Мари пошла за ней, потому что идти было больше некуда, а еще потому, что чувствовала: к замку-то ей и нужно.
По дороге вверх она заметила промелькнувшего в тени человека, чье лицо показалось ей смутно знакомым. Он скрылся из виду быстрее, чем она успела окликнуть его или приблизиться.
Мари достигла замка гораздо быстрее, чем рассчитывала… Он стоял на вершине холма, и вокруг не было ни пятачка зелени, ни деревца, ни куста – только присыпанная золотистым песком, под цвет Материнского тракта, ровная площадка. Сам Материнский тракт здесь заканчивался – переходил в эту желтую площадь. Тут было совершенно пусто – как будто никто не хотел приближаться к замку, нависшему над песком.
Сам замок оказался больше, чем она ожидала. Он выглядел неуместным – как будто не был уверен в своем праве здесь стоять. Казалось, он слегка кренился на один бок, но, сколько Мари ни рассматривала его, ей так и не удалось понять, на какой именно. Замок, кажется, не имел углов, поэтому определить это было непросто. Если бы Мари задалась целью определить его постоянную форму, наверное, ей пришлось бы назвать пирамиду – но мягкую, как термитник. Она, как и другие дома в городе, моргала многочисленными парами глаз, но все они были зелеными и желтыми, кошачьими, горящими в полумраке.

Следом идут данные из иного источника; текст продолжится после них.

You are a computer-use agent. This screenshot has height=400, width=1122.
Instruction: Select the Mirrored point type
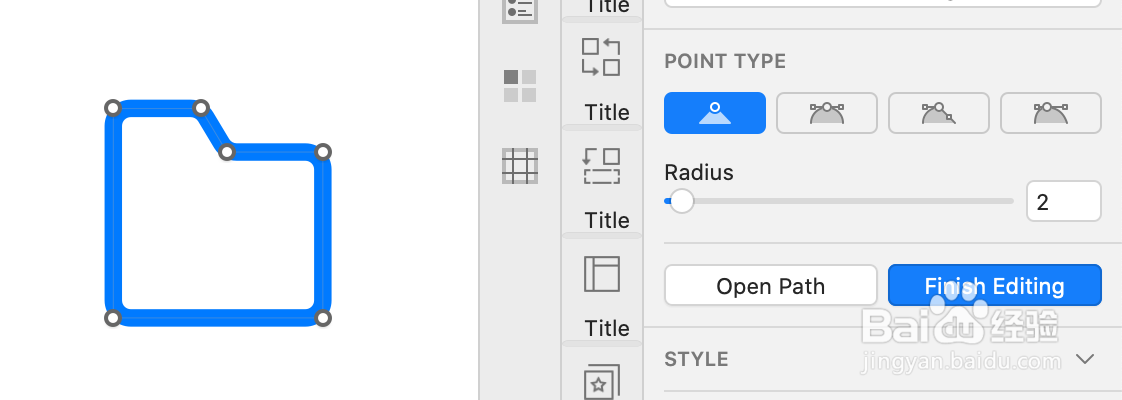pos(827,113)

Стены замка и не пытались притворяться рукотворным материалом – они были красными и мягкими, дышали, гнулись и тихо охнули, когда Мари подошла ближе. Пересиливая отвращение, она протянула руку и коснулась стены. На ощупь замок оказался очень горячим и влажным. Стена содрогнулась под ее рукой в спазме, и Мари отдернула руку. Она задрала голову: замок, показавшийся ей таким маленьким издалека, оказался так высок, что его стены терялись где-то наверху. Она не могла разглядеть крышу: наверху клубился темный туман.